* [AIM OF THE TASK]
Each entry should be written out once more, exactly as given below.

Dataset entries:
*** Block opens ***

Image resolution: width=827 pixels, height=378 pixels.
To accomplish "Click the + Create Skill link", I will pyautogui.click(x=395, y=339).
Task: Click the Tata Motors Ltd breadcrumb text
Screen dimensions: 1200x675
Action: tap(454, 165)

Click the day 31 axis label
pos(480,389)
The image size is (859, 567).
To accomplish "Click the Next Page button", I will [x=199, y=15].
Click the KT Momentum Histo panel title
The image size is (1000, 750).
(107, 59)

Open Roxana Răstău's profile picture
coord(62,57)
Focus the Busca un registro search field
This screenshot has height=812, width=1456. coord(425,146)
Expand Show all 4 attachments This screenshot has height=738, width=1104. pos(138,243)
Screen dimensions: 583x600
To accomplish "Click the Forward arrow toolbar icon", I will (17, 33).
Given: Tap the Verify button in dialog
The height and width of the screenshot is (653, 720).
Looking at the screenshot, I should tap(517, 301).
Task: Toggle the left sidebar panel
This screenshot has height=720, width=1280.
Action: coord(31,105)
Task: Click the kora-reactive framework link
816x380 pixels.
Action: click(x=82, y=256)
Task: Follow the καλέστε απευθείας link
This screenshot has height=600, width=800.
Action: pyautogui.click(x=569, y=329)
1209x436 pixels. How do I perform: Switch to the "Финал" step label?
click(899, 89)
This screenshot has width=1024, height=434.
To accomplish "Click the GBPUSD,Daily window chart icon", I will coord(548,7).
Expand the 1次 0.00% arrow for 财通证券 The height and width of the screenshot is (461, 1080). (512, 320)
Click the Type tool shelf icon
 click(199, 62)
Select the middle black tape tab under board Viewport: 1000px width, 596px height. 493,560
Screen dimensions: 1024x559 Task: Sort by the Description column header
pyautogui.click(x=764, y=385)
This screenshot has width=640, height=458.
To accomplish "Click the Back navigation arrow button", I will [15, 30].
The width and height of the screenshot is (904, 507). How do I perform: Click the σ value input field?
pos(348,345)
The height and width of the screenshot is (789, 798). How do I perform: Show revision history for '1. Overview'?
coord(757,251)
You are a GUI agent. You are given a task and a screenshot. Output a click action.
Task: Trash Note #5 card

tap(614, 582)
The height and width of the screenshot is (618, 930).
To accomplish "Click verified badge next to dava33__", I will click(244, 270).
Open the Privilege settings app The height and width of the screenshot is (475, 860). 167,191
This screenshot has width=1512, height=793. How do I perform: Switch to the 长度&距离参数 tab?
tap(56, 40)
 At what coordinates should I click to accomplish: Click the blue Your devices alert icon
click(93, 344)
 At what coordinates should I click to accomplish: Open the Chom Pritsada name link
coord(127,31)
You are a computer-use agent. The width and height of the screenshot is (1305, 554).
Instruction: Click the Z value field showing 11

*** Block closes ***

* [ANSWER TO THIS PROBLEM]
Image resolution: width=827 pixels, height=378 pixels.
To accomplish "Click the + Create Skill link", I will pyautogui.click(x=395, y=339).
Task: Click the Tata Motors Ltd breadcrumb text
Screen dimensions: 1200x675
Action: tap(454, 165)

Click the day 31 axis label
pos(480,389)
The image size is (859, 567).
To accomplish "Click the Next Page button", I will [x=199, y=15].
Click the KT Momentum Histo panel title
The image size is (1000, 750).
(107, 59)

Open Roxana Răstău's profile picture
coord(62,57)
Focus the Busca un registro search field
This screenshot has height=812, width=1456. coord(425,146)
Expand Show all 4 attachments This screenshot has height=738, width=1104. pos(138,243)
Screen dimensions: 583x600
To accomplish "Click the Forward arrow toolbar icon", I will (17, 33).
Given: Tap the Verify button in dialog
The height and width of the screenshot is (653, 720).
Looking at the screenshot, I should tap(517, 301).
Task: Toggle the left sidebar panel
This screenshot has height=720, width=1280.
Action: coord(31,105)
Task: Click the kora-reactive framework link
816x380 pixels.
Action: click(x=82, y=256)
Task: Follow the καλέστε απευθείας link
This screenshot has height=600, width=800.
Action: pyautogui.click(x=569, y=329)
1209x436 pixels. How do I perform: Switch to the "Финал" step label?
click(899, 89)
This screenshot has width=1024, height=434.
To accomplish "Click the GBPUSD,Daily window chart icon", I will coord(548,7).
Expand the 1次 0.00% arrow for 财通证券 The height and width of the screenshot is (461, 1080). (512, 320)
Click the Type tool shelf icon
 click(199, 62)
Select the middle black tape tab under board Viewport: 1000px width, 596px height. 493,560
Screen dimensions: 1024x559 Task: Sort by the Description column header
pyautogui.click(x=764, y=385)
This screenshot has width=640, height=458.
To accomplish "Click the Back navigation arrow button", I will [15, 30].
The width and height of the screenshot is (904, 507). How do I perform: Click the σ value input field?
pos(348,345)
The height and width of the screenshot is (789, 798). How do I perform: Show revision history for '1. Overview'?
coord(757,251)
You are a GUI agent. You are given a task and a screenshot. Output a click action.
Task: Trash Note #5 card

tap(614, 582)
The height and width of the screenshot is (618, 930).
To accomplish "Click verified badge next to dava33__", I will click(244, 270).
Open the Privilege settings app The height and width of the screenshot is (475, 860). 167,191
This screenshot has width=1512, height=793. How do I perform: Switch to the 长度&距离参数 tab?
tap(56, 40)
 At what coordinates should I click to accomplish: Click the blue Your devices alert icon
click(93, 344)
 At what coordinates should I click to accomplish: Open the Chom Pritsada name link
coord(127,31)
You are a computer-use agent. The width and height of the screenshot is (1305, 554).
Instruction: Click the Z value field showing 11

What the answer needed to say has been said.